To use a radio analogy, KPIs are what distinguish the signal from the noise – the measures of progress towards executing the strategy.

The difference between scorecards and dashboards comes from the context in how they are applied. Scorecards and dashboards are not contradictory. They both display measurements, but they serve different purposes. Scorecards are intended to be strategic. Dashboards are intended to be operational. KPIs should be displayed in a balanced scorecard, and PIs should be reported in dashboards.

A limitation with dashboards is that they do not communicate why something matters, why someone should care about the reported measure or what the impact may be if an undesirable declining measure continues. In short, dashboards report what can be measured. In contrast, a balanced scorecard provides the information lacking in dashboards. Scorecards do not start with the existing data, but rather they begin with identifying what strategic projects to complete and core processes to improve and excel in.

Here are some guidelines for understanding the differences between scorecards and dashboards:

Scorecards monitor the progress toward accomplishing strategic objectives.

A scorecard displays periodic snapshots of performance associated with an organisation’s strategic objectives and plans. Directionally upward from the employee-centric innovation, learning and growth perspectives, KPIs should reveal the cumulative build of potential to realised economic value. There are two key distinctions of scorecards: First, each KPI must require a predefined target measure. Second, KPIs should include both project-based KPIs such as milestones, progress percentage of completion and degree of planned versus accomplished outcome, as well as process-based KPIs such as customer satisfaction and per cent on-time delivery against customer promise dates. Process improvement is important, but innovation and change is even more important. Strategy is all about change and not just doing the same things better.

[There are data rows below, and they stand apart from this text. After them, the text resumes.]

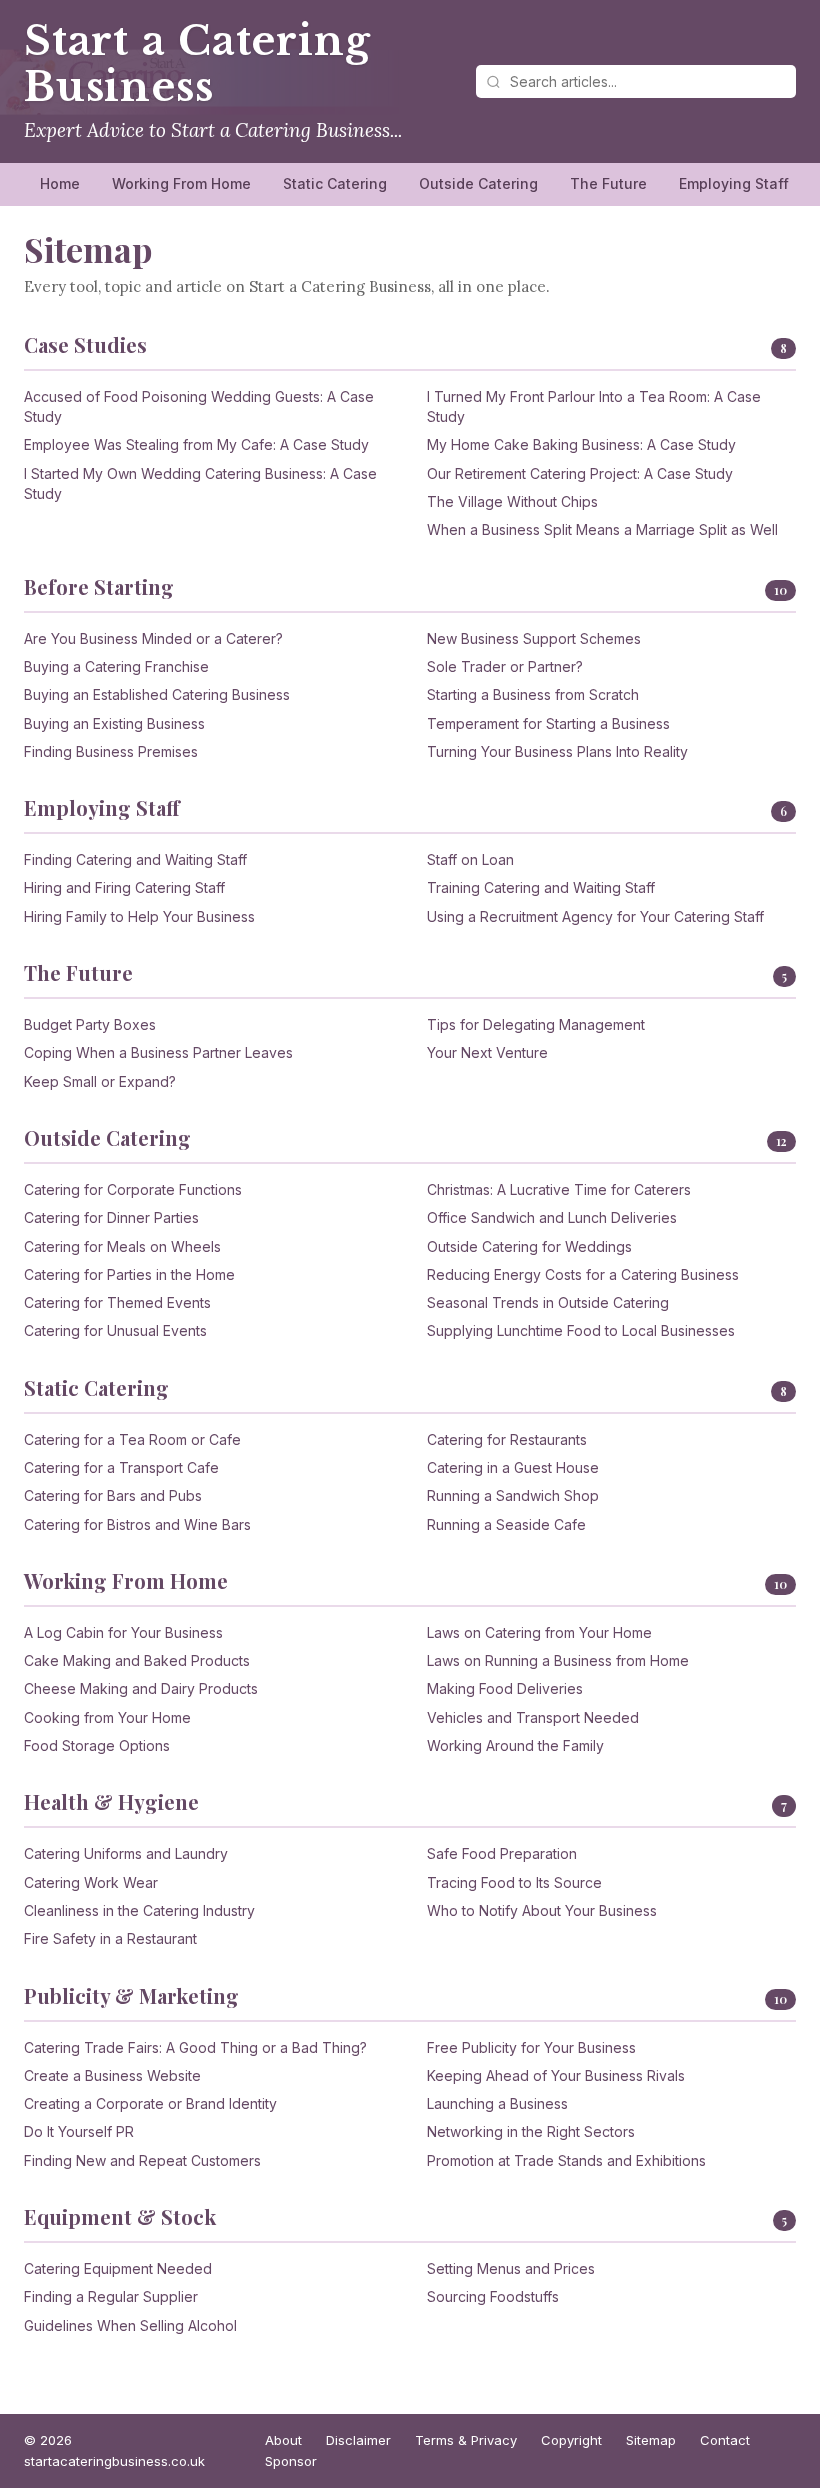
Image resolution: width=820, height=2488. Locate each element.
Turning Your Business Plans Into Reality (557, 751)
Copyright (571, 2440)
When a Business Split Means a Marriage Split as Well (602, 529)
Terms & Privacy (466, 2440)
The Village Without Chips (512, 501)
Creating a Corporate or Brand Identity (150, 2103)
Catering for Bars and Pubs (113, 1495)
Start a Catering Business (197, 64)
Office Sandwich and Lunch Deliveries (552, 1217)
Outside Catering (478, 183)
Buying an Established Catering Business (157, 694)
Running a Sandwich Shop (513, 1495)
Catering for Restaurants (507, 1439)
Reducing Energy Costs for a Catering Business (583, 1274)
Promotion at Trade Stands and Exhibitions (566, 2160)
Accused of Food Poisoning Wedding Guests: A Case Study (199, 406)
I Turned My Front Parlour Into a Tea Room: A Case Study (594, 406)
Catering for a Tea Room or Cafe (132, 1439)
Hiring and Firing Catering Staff (124, 887)
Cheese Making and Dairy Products (141, 1688)
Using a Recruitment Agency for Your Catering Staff (595, 916)
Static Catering (335, 183)
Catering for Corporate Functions (133, 1189)
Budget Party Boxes (90, 1024)
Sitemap (651, 2440)
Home (60, 183)
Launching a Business (497, 2103)
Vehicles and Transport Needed (533, 1717)
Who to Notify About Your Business (542, 1910)
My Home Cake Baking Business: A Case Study (581, 444)
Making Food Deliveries (505, 1688)
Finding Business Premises (111, 751)
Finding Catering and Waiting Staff (135, 859)
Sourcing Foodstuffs (493, 2296)
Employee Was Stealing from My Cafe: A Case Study (196, 444)
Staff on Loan (470, 859)
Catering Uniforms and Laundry (126, 1853)
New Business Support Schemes (534, 638)
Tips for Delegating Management (536, 1024)
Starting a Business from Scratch (533, 694)
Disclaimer (358, 2440)
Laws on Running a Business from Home (558, 1660)
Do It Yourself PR (79, 2131)
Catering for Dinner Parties (111, 1217)
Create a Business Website (112, 2075)
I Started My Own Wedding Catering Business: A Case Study (200, 483)
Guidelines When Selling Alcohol (130, 2325)
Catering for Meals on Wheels (122, 1246)
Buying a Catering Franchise (116, 666)
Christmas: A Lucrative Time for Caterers (559, 1189)
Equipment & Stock (120, 2216)
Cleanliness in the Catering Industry (139, 1910)
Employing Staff (734, 183)
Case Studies (85, 344)
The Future (608, 183)
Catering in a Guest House (513, 1467)
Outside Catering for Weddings (529, 1246)
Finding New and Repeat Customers (142, 2160)
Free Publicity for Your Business (531, 2047)
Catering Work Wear (91, 1882)
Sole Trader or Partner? (505, 666)
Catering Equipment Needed (118, 2268)
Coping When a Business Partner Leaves (158, 1052)
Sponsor (291, 2461)
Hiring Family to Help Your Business (139, 916)
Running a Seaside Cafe (506, 1524)
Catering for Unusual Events (115, 1330)
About (283, 2440)
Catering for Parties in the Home (129, 1274)
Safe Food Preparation (502, 1853)
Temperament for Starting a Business (548, 723)
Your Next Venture (487, 1052)
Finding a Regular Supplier (111, 2296)
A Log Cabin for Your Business (123, 1632)
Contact (725, 2440)
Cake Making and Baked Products (137, 1660)
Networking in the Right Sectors (531, 2131)
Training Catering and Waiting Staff (541, 887)
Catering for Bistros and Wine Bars (137, 1524)
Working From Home (181, 183)
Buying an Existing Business (114, 723)
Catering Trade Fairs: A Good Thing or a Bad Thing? (195, 2047)
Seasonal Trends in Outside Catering (548, 1302)
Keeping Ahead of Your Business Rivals (556, 2075)
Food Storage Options (97, 1745)
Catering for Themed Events (117, 1302)
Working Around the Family (515, 1745)
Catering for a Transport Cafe (121, 1467)
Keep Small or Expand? (100, 1081)
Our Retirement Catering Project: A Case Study (580, 473)
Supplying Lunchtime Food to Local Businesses (581, 1330)
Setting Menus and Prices (511, 2268)
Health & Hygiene (111, 1801)
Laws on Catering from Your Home (539, 1632)
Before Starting (99, 586)
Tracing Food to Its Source (514, 1882)
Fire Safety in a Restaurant (110, 1938)
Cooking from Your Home (107, 1717)
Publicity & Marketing (131, 1995)
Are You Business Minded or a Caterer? (153, 638)
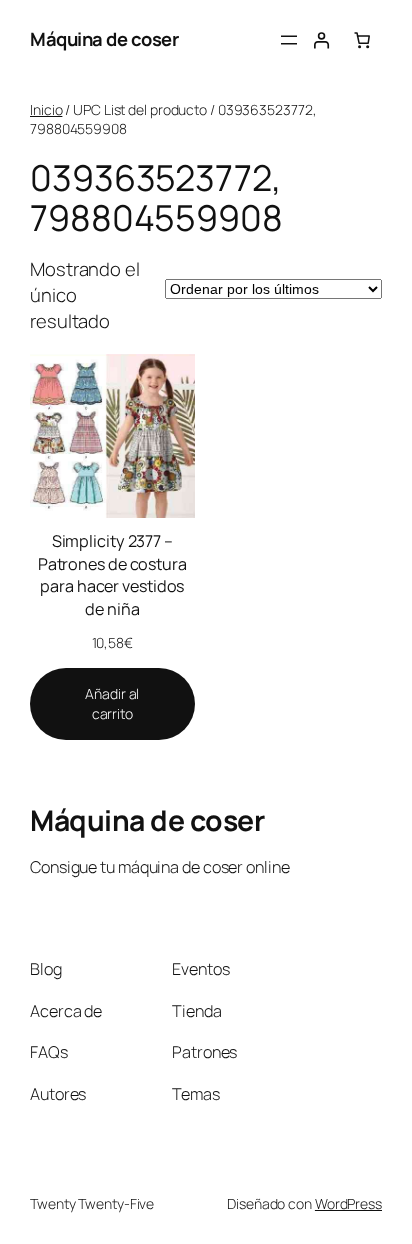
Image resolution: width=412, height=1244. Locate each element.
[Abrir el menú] (289, 40)
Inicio (46, 109)
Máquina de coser (104, 39)
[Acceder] (321, 40)
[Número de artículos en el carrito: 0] (362, 40)
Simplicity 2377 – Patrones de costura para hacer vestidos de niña (112, 575)
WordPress (348, 1203)
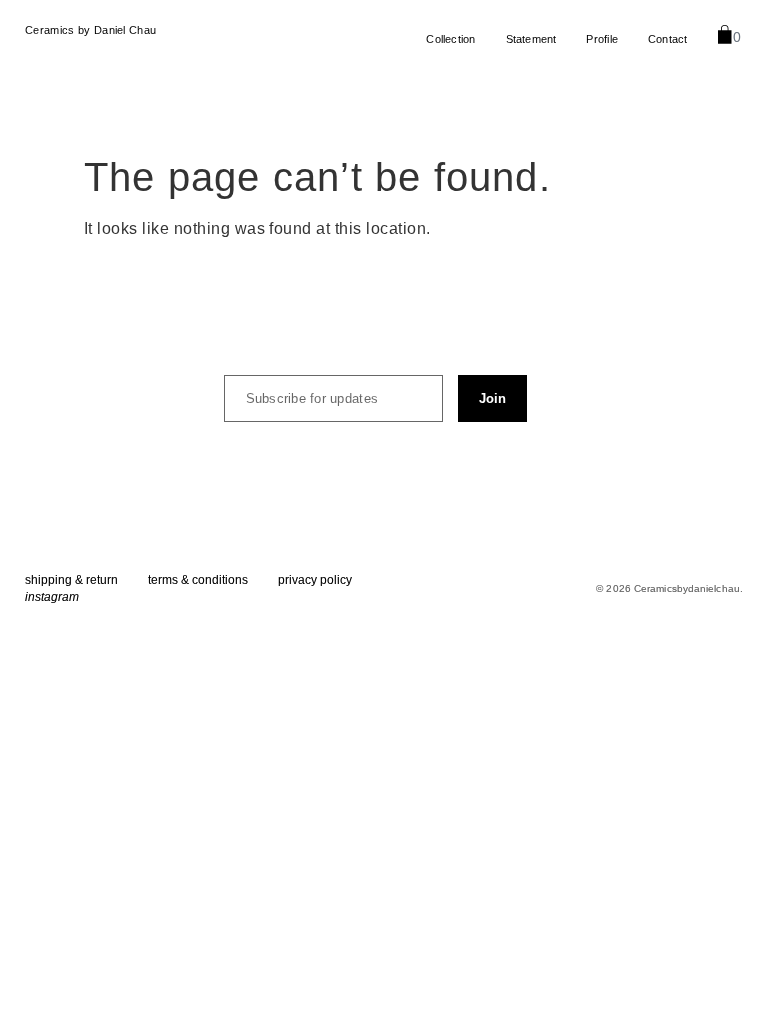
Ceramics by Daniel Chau (90, 30)
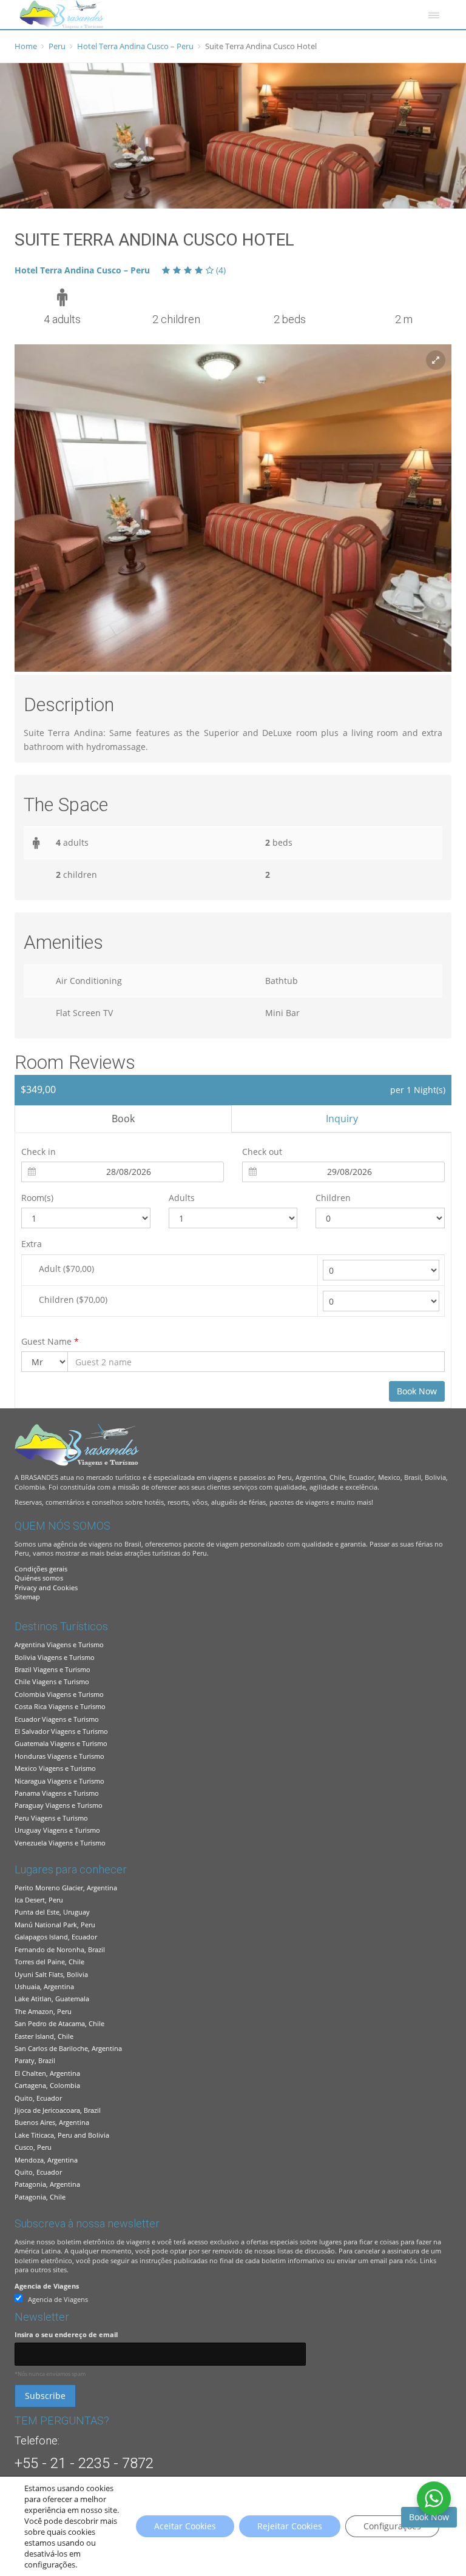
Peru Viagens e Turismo (51, 1817)
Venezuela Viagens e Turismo (60, 1842)
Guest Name (50, 1341)
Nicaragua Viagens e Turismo (59, 1780)
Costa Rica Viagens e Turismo (60, 1706)
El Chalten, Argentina (47, 2073)
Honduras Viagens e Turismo (59, 1756)
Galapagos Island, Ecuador (56, 1936)
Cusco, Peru (33, 2147)
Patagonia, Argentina (47, 2184)
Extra (31, 1244)
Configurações (392, 2526)
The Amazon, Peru (43, 2011)
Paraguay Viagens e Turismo (59, 1805)
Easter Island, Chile (44, 2036)
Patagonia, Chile (40, 2196)
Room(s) (37, 1197)
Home (26, 46)
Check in (38, 1151)
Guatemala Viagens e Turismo (61, 1743)
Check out (262, 1151)
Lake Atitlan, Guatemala (52, 1998)
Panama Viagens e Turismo (57, 1793)
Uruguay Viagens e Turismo (57, 1830)
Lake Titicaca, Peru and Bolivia (62, 2134)
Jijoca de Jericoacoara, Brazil (58, 2110)
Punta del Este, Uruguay (52, 1911)
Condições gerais (41, 1568)
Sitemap (27, 1596)
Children (333, 1197)
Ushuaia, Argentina (44, 1986)
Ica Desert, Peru (39, 1899)
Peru (57, 46)
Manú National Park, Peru (55, 1924)
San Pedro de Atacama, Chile (59, 2023)
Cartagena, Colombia (47, 2085)
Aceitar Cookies (185, 2526)
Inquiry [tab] (342, 1118)
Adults (182, 1197)
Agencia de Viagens (47, 2285)
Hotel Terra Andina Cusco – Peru (135, 46)
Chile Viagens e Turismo (52, 1681)
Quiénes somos (39, 1577)
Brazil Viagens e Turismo (52, 1669)
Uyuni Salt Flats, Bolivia (51, 1974)
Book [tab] (123, 1118)
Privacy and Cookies (46, 1587)
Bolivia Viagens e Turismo (55, 1657)
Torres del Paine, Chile (49, 1961)
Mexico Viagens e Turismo (55, 1768)
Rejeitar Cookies (289, 2526)
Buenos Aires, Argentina (52, 2122)
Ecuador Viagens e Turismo (57, 1719)
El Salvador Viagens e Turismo (61, 1731)
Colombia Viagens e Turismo (59, 1694)
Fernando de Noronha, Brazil (60, 1949)
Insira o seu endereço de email (66, 2334)
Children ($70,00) (73, 1299)
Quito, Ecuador (38, 2098)
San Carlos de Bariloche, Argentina (68, 2048)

Dashboards monitor and measure processes and outputs.

A dashboard is operational and reports information typically more frequently than scorecards. The organisation’s traction and torque are reflected in the dashboard’s PI measures. PIs serve more to monitor trends across time or results against upper- or lower-threshold boundary limits. As PIs are monitored and responded to, the corrective actions contribute to achieving the KPI target levels with actual results. However, each dashboard measure is reported with little regard to its relationship to other dashboard measures. Dashboard measures do not directly reflect the context of strategic objectives. Dashboard information can be more real-time in nature, like an automobile dashboard that lets drivers check their current speed, fuel level and engine temperature at a glance. It follows that a dashboard should ideally be linked directly to systems that capture events as they happen, and it should warn users through alerts or exception notifications when performance against any number of metrics deviates from the norm or what is expected.

Strategy is more than performing better: It involves doing different things

A strategy is dynamic, never static, as executives appropriately shift directions based on their new insights and observations. The purpose of the strategic objectives in a strategy map is to re-direct the organisation from the tyranny of maintaining the status quo – doing the same things a bit better. Strategy is about constant change. If an organisation does not constantly change, then it is exposed to its competitors converging to offer similar products, services and processes. In short, strategic objectives define the changes an organisation should make to maintain a competitive edge.

As with any managerial improvement method, experience through use refines the method’s effectiveness and impact. The plan-do-check-act (PDCA) cycle is a great practice for organisations. With improvement methods, it is difficult to get it perfect the first time. There will always be a learning curve. Many organisations over-plan and under-execute. With regard to KPI and PI selection, first learn the principles, and then apply them through selecting, monitoring and refining the KPIs. Strategy maps and balanced scorecards are a craft, not a science.